Top of Text block

Like any other team, the Minnesota Vikings have their own Big Board and positional rankings that they'll draw from in the 2013 NFL draft. While their list has some quirks—it may include the largest set of red flag warnings in the league—it ultimately relies on a set of needs and value. For that, they'll rank players on their own personal board regardless of how well players are at irrelevant positions, like left tackle or defensive end.
Let's take a look at what might be a potential preview of such a list. As the Vikings head into Radio City Music Hall, the most important players will be in the top five of their draft board.
First-round picks consistently outperform and outproduce other picks, which makes them naturally that much more valuable—and all the more dangerous to screw up.
Depending on how the Vikings rank players in their top five, they can either set the franchise back several years or set themselves up for consistent success.
Ignoring obvious players who have a small chance to fall to the Vikings, like Star Lotulelei or Sheldon Richardson, let's take a look at the players who might round out the top five of the Vikings' Big Board.
The Minnesota Vikings have three primary needs, and may only have the opportunity to address two of them in a real way come April 25. Nose tackle is among those needs and is perhaps the most important defensive position.
Minnesota needs a player who can stand stout against the run, generate consistent pressure, and change blocking schemes with his presence. Penetration into the backfield on passing downs is important, but he doesn't need to grab sacks; he just needs to cause trouble.
Jonathan Jenkins fits that profile. He can consistently get into the backfield and has shocking agility for his size—he moves laterally and upfield with the quickness of a 250-pound linebacker, a comparison that Tony Pauline uses when he evaluated Jenkins during Senior Bowl practices.
He's not wrong. On tape and in practices, Jenkins has consistently used light feet, quick hips and agile arms to move around laterally or into the pocket in order to make a difference in both the passing game and running game. The heaviest player to weigh in at the Senior Bowl, the Georgia Bulldog got himself noticed.
Jenkins provides value not just in being able to eat up blockers, but also in redirecting runners and chasing down screens and outside pitches. He can put pressure on the passer and free up other pass rushers to make plays.
The issue for Jenkins is his limited experience playing in a one gap defense. He did fine at the Senior Bowl, but was up against players who also found themselves in a new environment. The majority of his snaps at Georgia were over center, and he can do much better if he can take on a player instead of a gap. Concerns about gap integrity are a priority, especially given the prevalence of zone-blocking and one-cut running in the NFL.

Bottom of Text block

**What to work on**
1. Using the Vikings draft preview, decide whether each statement agrees with it. (a) Jonathan Jenkins was the heaviest player to weigh in at the Senior Bowl. (b) Most of Jenkins's snaps at Georgia came in a one gap defense. (c) The Minnesota Vikings have four primary needs. For each, give yes or no and quote the words that decide it.
2. According to the Vikings draft preview, who compared Jenkins's quickness to that of a 250-pound linebacker?
3. Echo the Vikings draft preview, everything from "Depending on how" down to "Vikings' Big Board.".

Top of Exercise data

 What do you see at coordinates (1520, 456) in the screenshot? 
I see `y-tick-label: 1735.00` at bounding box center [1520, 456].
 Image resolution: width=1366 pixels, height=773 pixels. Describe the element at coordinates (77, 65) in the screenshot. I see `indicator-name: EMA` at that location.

Bottom of Exercise data

**Your written answers**
1.
(a) Yes: "The heaviest player to weigh in at the Senior Bowl, the Georgia Bulldog got himself noticed."
(b) No: "The majority of his snaps at Georgia were over center"
(c) No: "The Minnesota Vikings have three primary needs"

2. Tony Pauline made that comparison when he evaluated Jenkins during Senior Bowl practices.

3.
Depending on how the Vikings rank players in their top five, they can either set the franchise back several years or set themselves up for consistent success.
Ignoring obvious players who have a small chance to fall to the Vikings, like Star Lotulelei or Sheldon Richardson, let's take a look at the players who might round out the top five of the Vikings' Big Board.